Recitals of the Company
     The Company has duly authorized the creation of an issue of its 1.75% Convertible Senior Notes due 2013 (herein called the “ Initial Securities ” and together with any Additional Securities, the “ Securities ”) of substantially the tenor and amount hereinafter set forth, and to provide the terms and conditions upon which the Securities are to be authenticated, issued and delivered, the Company has duly authorized the execution and delivery of this Indenture.
     All things necessary to make the Securities, when executed by the Company and authenticated and delivered as provided herein and duly issued by the Company, the valid obligations of the Company, and to make this Indenture a valid agreement of the Company, in accordance with their and its terms, have been done.
     NOW, THEREFORE, THIS INDENTURE WITNESSETH:
     For and in consideration of the premises and the purchase of the Securities by the Holders thereof, it is mutually agreed, for the equal and proportionate benefit of all Holders of the Securities, as follows:
ARTICLE 1
Definitions and Other Provisions of General Application
     Section 1.01 . Definitions.
     For all purposes of this Indenture, except as otherwise expressly provided or unless the context otherwise requires:
     (1) the terms defined in this Article have the meanings assigned to them in this Article and include the plural as well as the singular;
     (2) all other terms used herein which are defined in the Trust Indenture Act, either directly or by reference therein, have the meanings assigned to them therein;
     (3) all accounting terms not otherwise defined herein have the meanings assigned to them in accordance with generally accepted accounting principles,

 


 
and, except as otherwise herein expressly provided, the term “generally accepted accounting principles” in the United States with respect to any computation required or permitted hereunder shall mean such accounting principles as are generally accepted at the date of this Indenture; and
     (4) the words “herein”, “hereof” and “hereunder” and other words of similar import refer to this Indenture as a whole and not to any particular Article, Section or other subdivision.

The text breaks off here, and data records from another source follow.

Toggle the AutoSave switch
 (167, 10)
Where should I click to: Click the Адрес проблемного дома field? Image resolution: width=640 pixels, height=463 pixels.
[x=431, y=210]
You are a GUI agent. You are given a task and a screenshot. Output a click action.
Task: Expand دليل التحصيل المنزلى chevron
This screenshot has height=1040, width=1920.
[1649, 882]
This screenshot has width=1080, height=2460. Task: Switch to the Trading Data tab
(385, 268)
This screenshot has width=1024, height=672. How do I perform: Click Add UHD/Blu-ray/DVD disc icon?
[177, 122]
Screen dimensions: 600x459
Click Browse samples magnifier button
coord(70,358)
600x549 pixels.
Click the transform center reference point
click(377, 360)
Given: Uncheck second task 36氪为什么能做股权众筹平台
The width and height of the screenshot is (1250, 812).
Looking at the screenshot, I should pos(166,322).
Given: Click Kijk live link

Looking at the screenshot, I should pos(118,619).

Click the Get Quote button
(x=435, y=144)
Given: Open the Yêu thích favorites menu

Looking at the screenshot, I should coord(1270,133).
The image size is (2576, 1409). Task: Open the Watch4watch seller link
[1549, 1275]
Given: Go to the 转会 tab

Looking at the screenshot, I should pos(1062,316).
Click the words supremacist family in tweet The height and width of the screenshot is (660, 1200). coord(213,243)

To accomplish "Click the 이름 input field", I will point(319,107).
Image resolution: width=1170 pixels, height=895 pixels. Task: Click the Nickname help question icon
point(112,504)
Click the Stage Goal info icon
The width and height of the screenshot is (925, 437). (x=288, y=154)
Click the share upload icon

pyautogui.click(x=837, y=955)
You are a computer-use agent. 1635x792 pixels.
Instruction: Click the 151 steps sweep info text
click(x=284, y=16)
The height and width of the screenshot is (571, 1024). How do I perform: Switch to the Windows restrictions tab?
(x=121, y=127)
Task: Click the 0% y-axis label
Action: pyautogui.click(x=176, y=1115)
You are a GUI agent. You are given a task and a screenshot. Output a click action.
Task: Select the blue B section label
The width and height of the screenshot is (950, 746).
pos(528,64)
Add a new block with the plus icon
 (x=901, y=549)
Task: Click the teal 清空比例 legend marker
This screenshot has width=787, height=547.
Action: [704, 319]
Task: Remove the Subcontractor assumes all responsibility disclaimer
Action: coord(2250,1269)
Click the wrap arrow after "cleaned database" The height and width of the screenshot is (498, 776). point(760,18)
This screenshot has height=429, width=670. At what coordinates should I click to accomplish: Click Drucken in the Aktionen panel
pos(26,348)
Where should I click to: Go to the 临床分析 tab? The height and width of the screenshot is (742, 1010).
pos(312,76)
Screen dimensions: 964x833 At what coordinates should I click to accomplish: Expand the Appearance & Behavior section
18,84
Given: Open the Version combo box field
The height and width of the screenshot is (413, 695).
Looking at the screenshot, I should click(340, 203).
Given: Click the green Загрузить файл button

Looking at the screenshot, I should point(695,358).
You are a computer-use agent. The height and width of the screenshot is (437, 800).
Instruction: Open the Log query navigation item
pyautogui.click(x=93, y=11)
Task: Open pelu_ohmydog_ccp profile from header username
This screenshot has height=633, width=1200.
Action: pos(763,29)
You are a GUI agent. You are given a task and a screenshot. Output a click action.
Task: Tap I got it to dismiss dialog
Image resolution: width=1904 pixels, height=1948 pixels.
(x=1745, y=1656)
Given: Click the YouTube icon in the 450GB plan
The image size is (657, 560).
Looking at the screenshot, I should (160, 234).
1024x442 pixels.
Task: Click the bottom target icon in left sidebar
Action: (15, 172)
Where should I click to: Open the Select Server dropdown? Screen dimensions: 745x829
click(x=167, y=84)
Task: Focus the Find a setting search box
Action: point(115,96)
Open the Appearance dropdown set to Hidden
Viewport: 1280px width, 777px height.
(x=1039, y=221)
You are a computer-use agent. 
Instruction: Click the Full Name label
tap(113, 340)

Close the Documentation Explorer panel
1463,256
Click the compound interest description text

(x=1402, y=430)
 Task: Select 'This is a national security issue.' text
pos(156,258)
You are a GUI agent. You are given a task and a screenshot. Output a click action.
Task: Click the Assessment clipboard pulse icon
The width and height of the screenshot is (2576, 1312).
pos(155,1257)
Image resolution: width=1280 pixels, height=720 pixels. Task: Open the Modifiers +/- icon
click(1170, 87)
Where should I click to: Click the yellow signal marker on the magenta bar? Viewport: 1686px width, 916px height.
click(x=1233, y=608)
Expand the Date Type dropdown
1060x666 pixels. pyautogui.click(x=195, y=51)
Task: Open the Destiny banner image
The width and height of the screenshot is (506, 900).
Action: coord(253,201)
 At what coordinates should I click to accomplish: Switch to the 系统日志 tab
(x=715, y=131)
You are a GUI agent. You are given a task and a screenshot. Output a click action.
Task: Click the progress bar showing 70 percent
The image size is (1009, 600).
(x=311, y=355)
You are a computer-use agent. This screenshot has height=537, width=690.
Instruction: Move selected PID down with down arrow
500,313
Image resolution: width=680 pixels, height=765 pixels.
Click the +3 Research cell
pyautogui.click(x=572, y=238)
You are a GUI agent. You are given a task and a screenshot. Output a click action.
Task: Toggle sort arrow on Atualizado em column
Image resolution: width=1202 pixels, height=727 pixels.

     “ Act ”, when used with respect to any Holder, has the meaning specified in Section 1.04.
     “ Additional Interest ” means Additional Interest as defined in the Registration Rights Agreement.
     “ Additional Securities ” means an unlimited maximum aggregate principal amount of Securities (other than the Initial Securities) issued under this Indenture.
     “ Affiliate ” of any specified Person means any other Person directly or indirectly controlling or controlled by or under direct or indirect common control with such specified Person. For the purposes of this definition, “control” when used with respect to any specified Person means the power to direct or cause the direction of the management and policies of such Person, directly or indirectly, whether through the ownership of voting securities, by contract or otherwise; and the terms “controlling” and “controlled” have meanings correlative to the foregoing.
     “ Agent Member ” means any member of, or participant in, the Depositary.
     “ Applicable Procedures ” with respect to any transfer or transaction involving a Global Security or beneficial interest therein, the rules and procedures of DTC or any successor Depositary, in each case to the extent applicable to such transaction and as in effect from time to time.
     “ Authenticating Agent ” means any Person authorized by the Trustee pursuant to Section 9.14 to act on behalf of the Trustee to authenticate Securities.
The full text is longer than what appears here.